**Work item:**
Report each line of the records where "Trolley" occurs.

Collected data:
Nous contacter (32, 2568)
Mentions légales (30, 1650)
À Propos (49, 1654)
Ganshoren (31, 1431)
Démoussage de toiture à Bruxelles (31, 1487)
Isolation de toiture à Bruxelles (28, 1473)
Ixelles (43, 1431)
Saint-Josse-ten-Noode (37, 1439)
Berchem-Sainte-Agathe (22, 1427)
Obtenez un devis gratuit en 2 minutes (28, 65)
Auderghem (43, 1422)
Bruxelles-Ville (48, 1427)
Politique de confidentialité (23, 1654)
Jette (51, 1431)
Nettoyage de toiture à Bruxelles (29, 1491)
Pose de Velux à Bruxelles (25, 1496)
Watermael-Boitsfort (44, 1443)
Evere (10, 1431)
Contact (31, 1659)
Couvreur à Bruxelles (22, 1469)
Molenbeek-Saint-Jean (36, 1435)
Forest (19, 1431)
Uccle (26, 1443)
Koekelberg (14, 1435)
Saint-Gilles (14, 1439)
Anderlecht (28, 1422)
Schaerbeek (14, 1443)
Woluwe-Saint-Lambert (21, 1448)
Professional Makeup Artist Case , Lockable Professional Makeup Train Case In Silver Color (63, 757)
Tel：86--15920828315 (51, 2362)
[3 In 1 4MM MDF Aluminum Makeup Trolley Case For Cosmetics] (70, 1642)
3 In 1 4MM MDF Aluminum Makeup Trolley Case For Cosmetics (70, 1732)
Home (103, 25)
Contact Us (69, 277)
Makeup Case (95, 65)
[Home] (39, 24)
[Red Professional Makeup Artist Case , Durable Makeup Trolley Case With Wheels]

**Solution to this exercise:**
[3 In 1 4MM MDF Aluminum Makeup Trolley Case For Cosmetics] (70, 1642)
3 In 1 4MM MDF Aluminum Makeup Trolley Case For Cosmetics (70, 1732)
[Red Professional Makeup Artist Case , Durable Makeup Trolley Case With Wheels]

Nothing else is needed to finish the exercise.